• [What you will do] Check each line of the listing, and copy it if it contains the word "Select".

- - - - -

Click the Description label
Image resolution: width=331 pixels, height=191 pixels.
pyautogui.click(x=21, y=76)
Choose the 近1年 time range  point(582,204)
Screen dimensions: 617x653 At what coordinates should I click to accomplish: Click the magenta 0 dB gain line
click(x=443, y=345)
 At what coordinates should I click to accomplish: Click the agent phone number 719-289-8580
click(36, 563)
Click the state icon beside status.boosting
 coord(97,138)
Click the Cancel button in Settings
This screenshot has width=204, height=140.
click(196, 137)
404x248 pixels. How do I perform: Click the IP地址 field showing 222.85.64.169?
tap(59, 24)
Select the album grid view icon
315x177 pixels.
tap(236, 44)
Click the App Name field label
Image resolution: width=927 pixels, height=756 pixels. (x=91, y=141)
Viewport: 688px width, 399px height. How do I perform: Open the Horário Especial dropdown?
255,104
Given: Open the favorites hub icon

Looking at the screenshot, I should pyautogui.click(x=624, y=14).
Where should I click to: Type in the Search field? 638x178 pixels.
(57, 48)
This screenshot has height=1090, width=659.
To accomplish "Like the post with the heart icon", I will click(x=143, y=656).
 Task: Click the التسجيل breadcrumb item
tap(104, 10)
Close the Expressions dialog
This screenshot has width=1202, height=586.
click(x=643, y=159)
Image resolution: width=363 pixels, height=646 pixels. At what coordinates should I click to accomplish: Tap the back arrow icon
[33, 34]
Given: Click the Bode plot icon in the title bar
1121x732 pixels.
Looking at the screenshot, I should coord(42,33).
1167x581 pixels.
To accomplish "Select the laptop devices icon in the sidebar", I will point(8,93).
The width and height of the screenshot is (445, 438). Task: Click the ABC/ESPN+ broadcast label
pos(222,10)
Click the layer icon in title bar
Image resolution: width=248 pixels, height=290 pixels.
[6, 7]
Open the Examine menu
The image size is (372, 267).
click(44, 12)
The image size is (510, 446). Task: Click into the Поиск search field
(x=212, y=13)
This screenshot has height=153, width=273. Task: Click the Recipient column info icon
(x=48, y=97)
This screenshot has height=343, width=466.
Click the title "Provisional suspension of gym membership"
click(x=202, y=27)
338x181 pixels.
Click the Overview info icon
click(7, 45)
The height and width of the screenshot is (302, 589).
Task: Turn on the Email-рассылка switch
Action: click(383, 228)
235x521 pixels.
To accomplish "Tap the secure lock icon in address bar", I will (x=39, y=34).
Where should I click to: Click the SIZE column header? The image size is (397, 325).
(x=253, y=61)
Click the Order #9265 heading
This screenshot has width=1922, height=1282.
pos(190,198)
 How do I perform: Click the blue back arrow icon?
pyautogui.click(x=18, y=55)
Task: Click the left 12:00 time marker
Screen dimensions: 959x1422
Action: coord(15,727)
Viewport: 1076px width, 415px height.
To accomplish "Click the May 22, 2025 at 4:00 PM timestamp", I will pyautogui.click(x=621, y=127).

- - - - -

• [Written solution]
Select the album grid view icon
To accomplish "Select the laptop devices icon in the sidebar", I will point(8,93).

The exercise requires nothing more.